The incoming Bush administration risks making an early mistake if it rushes to build a national missile defense. A hasty move in this area could quickly deplete the good will generally accorded a new president by foreign leaders, especially those of Russia, China and Washington's main European allies.

George W. Bush should instead expand research and testing to determine what kind of defensive shield can best meet America's security needs.

A reliable antimissile system could protect the country against the future threat of nuclear missile attack from unpredictable nations like North Korea, Iraq and Iran. American intelligence agencies predict that North Korea could have the capacity to launch a handful of nuclear-tipped long-range missiles within five years and that Iraq and Iran could reach that point within a decade.

But no workable shield now exists. The prototype interceptor missile developed by the Clinton administration has so far proved highly unreliable in tests. Mr. Bush and his advisers made clear during the presidential campaign that they considered the Clinton system flawed and inadequate. They promised to consider a variety of other technologies, including sea-based and space-based systems as well as the current land-based model.

Any of those alternative approaches would require rigorous study and testing before construction commences. While that evaluation proceeds, Mr.
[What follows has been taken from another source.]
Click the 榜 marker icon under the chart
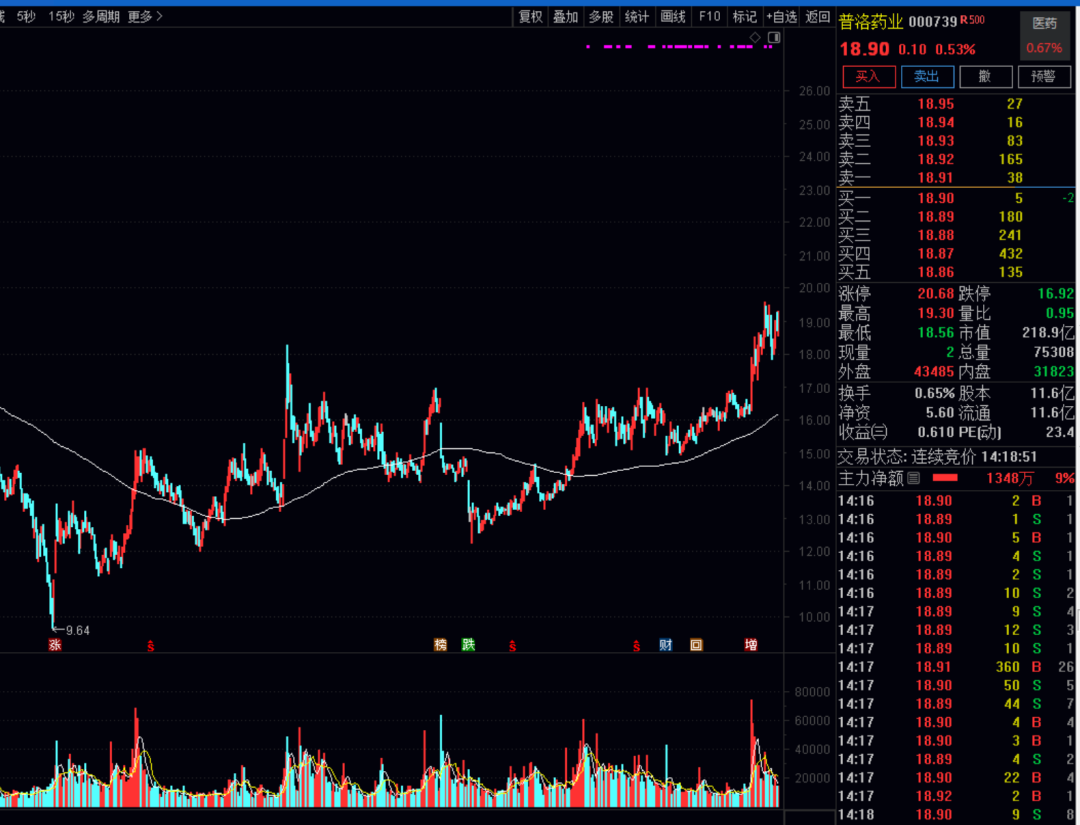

Bush's new foreign policy team should try to persuade skeptical countries that a limited defensive system can be built without wrecking existing arms control treaties or setting off a destructive new arms race.

Their biggest hurdle will be overcoming Russia's current refusal to modify the 1972 Antiballistic Missile Treaty to permit limited national missile defenses. The ABM treaty has been a keystone of the arms control efforts of the last three decades. If America abruptly withdraws from that treaty to build a defensive system, other agreements might begin to unravel, including the two primary nuclear arms reduction treaties signed by Mr. Bush's father at the end of the cold war.

Those two treaties provide for a two-thirds reduction in both sides' nuclear arsenals from their mid-1980's peak and for a total elimination of Russia's land-based, multiple-warhead missiles, Moscow's most dangerous weapons. Already progress in carrying out the second of these treaties has been held up by disputes over missile defense rules.

China fears that even a limited United States missile shield might be able to deflect Beijing's small force of long-range nuclear missiles. In response, China, which is not bound by any nuclear arms limitation agreement with Washington, could be tempted to build hundreds of new intercontinental missiles. America's European allies do not wish to see the revival of a costly arms race.

Mr. Bush's foreign policy advisers have been around Washington long enough to know that few initial steps would be more divisive abroad than a decision to move ahead with installation of a missile defense system. Colin Powell, the prospective secretary of state, and Condoleezza Rice, the future national security adviser, also recognize that construction of even a limited system would cost tens of billions of dollars. Until the technology is perfected, there is no point in incurring these diplomatic and financial costs.